[Data items]

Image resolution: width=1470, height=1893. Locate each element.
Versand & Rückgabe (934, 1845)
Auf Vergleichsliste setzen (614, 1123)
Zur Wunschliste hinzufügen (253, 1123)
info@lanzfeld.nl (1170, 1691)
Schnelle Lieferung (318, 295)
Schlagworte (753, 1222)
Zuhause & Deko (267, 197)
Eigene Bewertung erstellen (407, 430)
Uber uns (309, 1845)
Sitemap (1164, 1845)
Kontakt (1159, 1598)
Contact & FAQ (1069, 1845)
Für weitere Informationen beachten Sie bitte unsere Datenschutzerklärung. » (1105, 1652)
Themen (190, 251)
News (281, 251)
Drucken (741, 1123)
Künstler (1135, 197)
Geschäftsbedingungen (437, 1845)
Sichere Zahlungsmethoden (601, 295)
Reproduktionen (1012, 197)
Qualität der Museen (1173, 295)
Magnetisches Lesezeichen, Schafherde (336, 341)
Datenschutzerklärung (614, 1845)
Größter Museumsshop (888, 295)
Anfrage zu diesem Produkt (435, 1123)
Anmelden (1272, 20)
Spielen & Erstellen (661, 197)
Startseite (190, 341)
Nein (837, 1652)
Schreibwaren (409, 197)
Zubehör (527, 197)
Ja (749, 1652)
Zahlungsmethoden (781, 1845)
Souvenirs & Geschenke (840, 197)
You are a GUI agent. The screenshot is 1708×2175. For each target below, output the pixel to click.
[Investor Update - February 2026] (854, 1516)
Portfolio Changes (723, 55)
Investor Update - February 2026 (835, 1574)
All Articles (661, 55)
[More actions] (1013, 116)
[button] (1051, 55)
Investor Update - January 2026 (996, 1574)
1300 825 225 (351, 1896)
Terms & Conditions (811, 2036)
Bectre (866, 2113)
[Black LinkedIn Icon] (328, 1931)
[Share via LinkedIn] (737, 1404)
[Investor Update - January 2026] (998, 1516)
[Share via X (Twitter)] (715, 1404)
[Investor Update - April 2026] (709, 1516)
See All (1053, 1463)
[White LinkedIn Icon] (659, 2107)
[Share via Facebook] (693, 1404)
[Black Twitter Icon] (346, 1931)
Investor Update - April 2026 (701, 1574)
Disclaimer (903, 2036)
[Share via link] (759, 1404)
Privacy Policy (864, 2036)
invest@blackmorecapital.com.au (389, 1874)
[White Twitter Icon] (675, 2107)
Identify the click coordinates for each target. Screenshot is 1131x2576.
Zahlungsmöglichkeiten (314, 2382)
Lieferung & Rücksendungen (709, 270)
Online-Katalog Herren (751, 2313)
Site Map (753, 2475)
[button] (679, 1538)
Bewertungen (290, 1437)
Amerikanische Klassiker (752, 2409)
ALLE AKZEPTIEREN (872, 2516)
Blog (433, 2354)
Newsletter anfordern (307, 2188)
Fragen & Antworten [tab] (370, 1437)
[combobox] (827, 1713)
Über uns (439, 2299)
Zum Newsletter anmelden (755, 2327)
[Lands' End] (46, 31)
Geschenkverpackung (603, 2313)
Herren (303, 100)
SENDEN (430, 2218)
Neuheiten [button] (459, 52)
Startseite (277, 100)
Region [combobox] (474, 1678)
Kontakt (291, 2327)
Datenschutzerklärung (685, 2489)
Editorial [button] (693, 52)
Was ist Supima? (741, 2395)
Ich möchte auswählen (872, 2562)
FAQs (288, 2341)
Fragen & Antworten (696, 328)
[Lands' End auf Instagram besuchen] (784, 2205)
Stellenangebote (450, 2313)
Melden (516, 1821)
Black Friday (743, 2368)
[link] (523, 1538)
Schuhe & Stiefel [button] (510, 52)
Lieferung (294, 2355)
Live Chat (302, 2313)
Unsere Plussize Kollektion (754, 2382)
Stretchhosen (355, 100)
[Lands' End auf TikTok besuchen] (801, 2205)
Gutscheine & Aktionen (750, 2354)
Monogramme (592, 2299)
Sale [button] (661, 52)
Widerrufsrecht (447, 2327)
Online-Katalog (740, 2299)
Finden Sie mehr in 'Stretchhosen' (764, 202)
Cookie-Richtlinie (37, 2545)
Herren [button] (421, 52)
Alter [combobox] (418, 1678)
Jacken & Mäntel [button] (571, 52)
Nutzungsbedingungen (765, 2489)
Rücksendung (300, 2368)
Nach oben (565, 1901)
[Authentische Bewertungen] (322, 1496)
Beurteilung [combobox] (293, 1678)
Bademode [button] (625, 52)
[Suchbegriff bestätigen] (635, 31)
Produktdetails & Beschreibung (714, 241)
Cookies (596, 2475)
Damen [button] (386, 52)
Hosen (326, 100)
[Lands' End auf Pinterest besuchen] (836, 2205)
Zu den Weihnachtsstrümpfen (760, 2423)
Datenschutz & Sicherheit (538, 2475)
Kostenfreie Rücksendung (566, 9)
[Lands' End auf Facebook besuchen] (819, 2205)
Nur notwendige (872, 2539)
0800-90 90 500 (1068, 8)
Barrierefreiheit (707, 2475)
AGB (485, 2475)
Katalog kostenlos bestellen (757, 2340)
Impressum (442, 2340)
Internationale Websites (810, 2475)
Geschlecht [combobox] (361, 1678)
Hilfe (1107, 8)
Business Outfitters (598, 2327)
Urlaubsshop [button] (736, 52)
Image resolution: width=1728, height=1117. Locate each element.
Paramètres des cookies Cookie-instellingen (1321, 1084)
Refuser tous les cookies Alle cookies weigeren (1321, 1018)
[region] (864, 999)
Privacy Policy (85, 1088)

Assignment:
Quote, word for word, every line starting at the one that contains "Beurteilung [combobox] (293, 1678)" and ending with the final line of the entries.

Result for this task:
Beurteilung [combobox] (293, 1678)
Bademode [button] (625, 52)
[Suchbegriff bestätigen] (635, 31)
Produktdetails & Beschreibung (714, 241)
Cookies (596, 2475)
Damen [button] (386, 52)
Hosen (326, 100)
[Lands' End auf Pinterest besuchen] (836, 2205)
Zu den Weihnachtsstrümpfen (760, 2423)
Datenschutz & Sicherheit (538, 2475)
Kostenfreie Rücksendung (566, 9)
[Lands' End auf Facebook besuchen] (819, 2205)
Nur notwendige (872, 2539)
0800-90 90 500 (1068, 8)
Barrierefreiheit (707, 2475)
AGB (485, 2475)
Katalog kostenlos bestellen (757, 2340)
Impressum (442, 2340)
Internationale Websites (810, 2475)
Geschlecht [combobox] (361, 1678)
Hilfe (1107, 8)
Business Outfitters (598, 2327)
Urlaubsshop [button] (736, 52)
Image resolution: width=1728, height=1117. Locate each element.
Paramètres des cookies Cookie-instellingen (1321, 1084)
Refuser tous les cookies Alle cookies weigeren (1321, 1018)
[region] (864, 999)
Privacy Policy (85, 1088)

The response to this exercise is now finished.